Mise en place du comité d’indépendance

Un projet de presse n’a de sens que si il inclut clairement les conditions de son indépendance. Une indépendance éditoriale avant tout. L’indépendance se mesure au fil des articles, à la capacité à dire les choses, sans céder à quelque pression que ce soit. Les droits, et surtout les devoirs du journaliste sont rappelés dans une charte, un texte de référence, actualisé en 2011, qui rappelle un certain nombre de points centraux de la pratique journalistique.

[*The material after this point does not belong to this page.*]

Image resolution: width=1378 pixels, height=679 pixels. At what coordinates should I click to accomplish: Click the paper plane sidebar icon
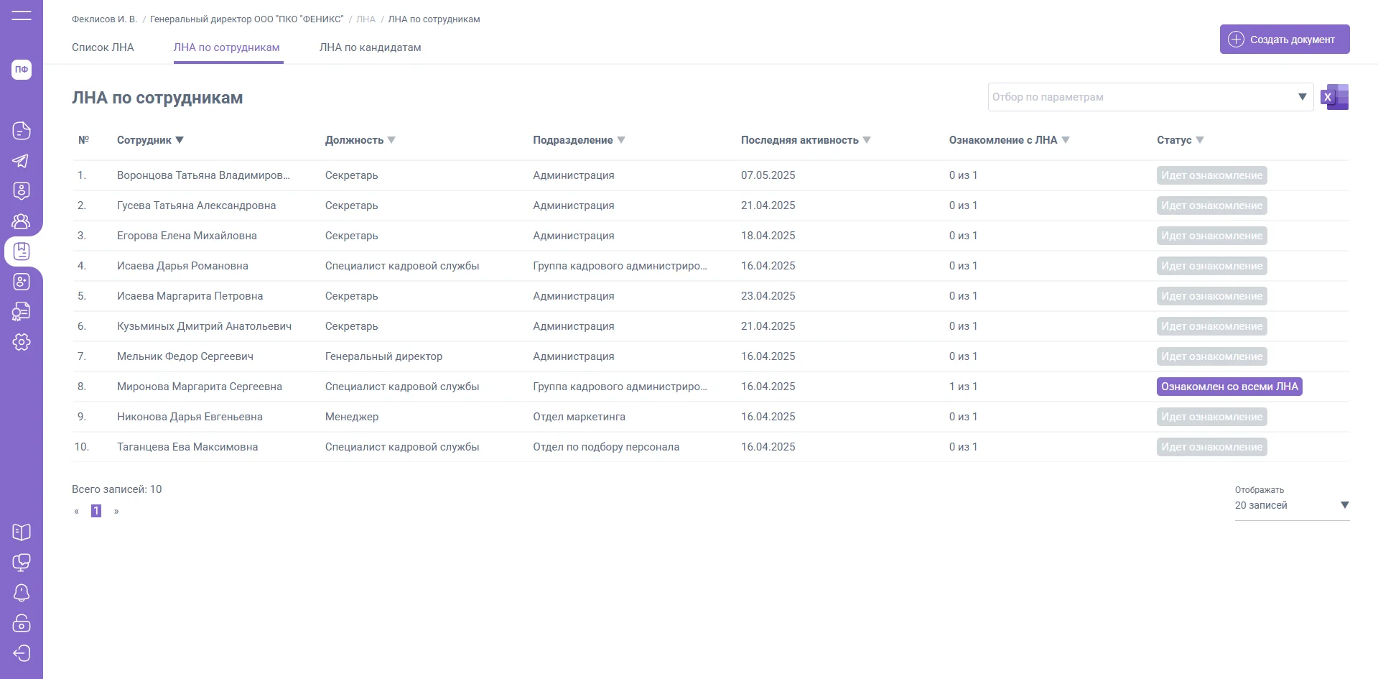pos(22,161)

On retiendra notamment que le journaliste « tient l’esprit critique, la véracité, l’exactitude, l’intégrité, l’équité, l’impartialité, pour les piliers de l’action journalistique ». A contrario, il «  tient l’accusation sans preuve, l’intention de nuire, l’altération des documents, la déformation des faits, le détournement d’images, le mensonge, la manipulation, la censure et l’autocensure, la non vérification des faits pour les plus graves dérives professionnelles. »

Encore faut-il réunir les conditions de l’exercice serein du journalisme. Tel est le rôle que doit se donner un support de presse. Telle est l’ambition que doit avoir Grand-Rouen.

Comme toute œuvre journalistique, Grand-Rouen évolue dans un contexte. Un contexte local, celui d’une communauté finalement restreinte, où des conflits d’intérêt peuvent survenir, en raison des relations personnelles des journalistes avec tel ou tel, en raison de la personnalité des annonceurs, ou des clients de l’offre de service adossée à Grand-Rouen. Ce sera parfois les mêmes qui financeront l’activité de Grand-Rouen, et dont il sera question dans les colonnes. Se l’interdire n’aurait pas de sens, ni économiquement, ni éditorialement.

Comment dans ces conditions assurer au lecteur la plus parfaite intégrité de la production éditoriale ? On pourrait, comme d’autre l’on fait, tenter de couper les ponts avec le sujet dont il est ici question. Couper les ponts avec le territoire de Rouen et ses acteurs ? Nous n’en voyons guère la possibilité. Il s’agirait de ne plus proposer de publicité sur le site, de ne pas proposer de prestations aux acteurs économiques locaux, de refuser tout contact non professionnel avec celles et ceux avec qui des contacts professionnels seraient possibles. Autant dire tout le monde. On se banderait les yeux pour mieux avancer : l’idée nous paraît contre-productive. C’est aussi, croyons-nous, dans les relations informelles que l’on fait le métier de journaliste.

Pour autant, il est hors de question de faire semblant de croire que les risques de dérive sont inexistants. Le principal syndicat de journaliste, le SNJ a publié le 29 mai 2012 une tribune qui appelle les journalistes « à en finir avec les conflits d’intérêt ». En presse locale, cela revient à demander au journaliste d’aller vivre ailleurs que sur le lieu de sa pratique professionnelle. En presse locale, il nous apparaît qu’on ne peut raisonnablement être ailleurs qu’à l’intérieur du sujet que l’on traite. Ne serait-ce que géographiquement.

La nécessité de prévenir les conflits d’intérêt nous paraît néanmoins indispensable. Nous avons donc décidé de mettre en place un « comité d’indépendance ». Un conseil de sages, en quelque sorte, qui pourra être saisi, d’un simple mail, par toute personne qui considérerait que Grand-Rouen fait preuve de partialité dans son traitement de l’information.

Ce comité est constitué de personnes extérieures à la rédaction : un universitaire, Jean-Marie Charon, sociologue des médias au CNRS, deux journalistes, Pierre Haski, le directeur de Rue89 et Stéphane Gaillard, le délégué régional de France 3 Haute-Normandie. A ces trois professionnels, on a voulu associer deux politiques locaux aux opinions divergentes, Bruno Devaux, qui représentera l’UMP, et Claude Taleb, pour Europe Ecologie Les Verts. La composition du comité d’indépendance, en elle-même, nous semble garantir la droiture de notre démarche.

Le principe général est que chaque lecteur qui jugera que Grand-Rouen n’a pas traité une information en respectant l’impartialité qui s’impose puisse saisir le comité afin que celui-ci rende un avis qui pourra être rendu public.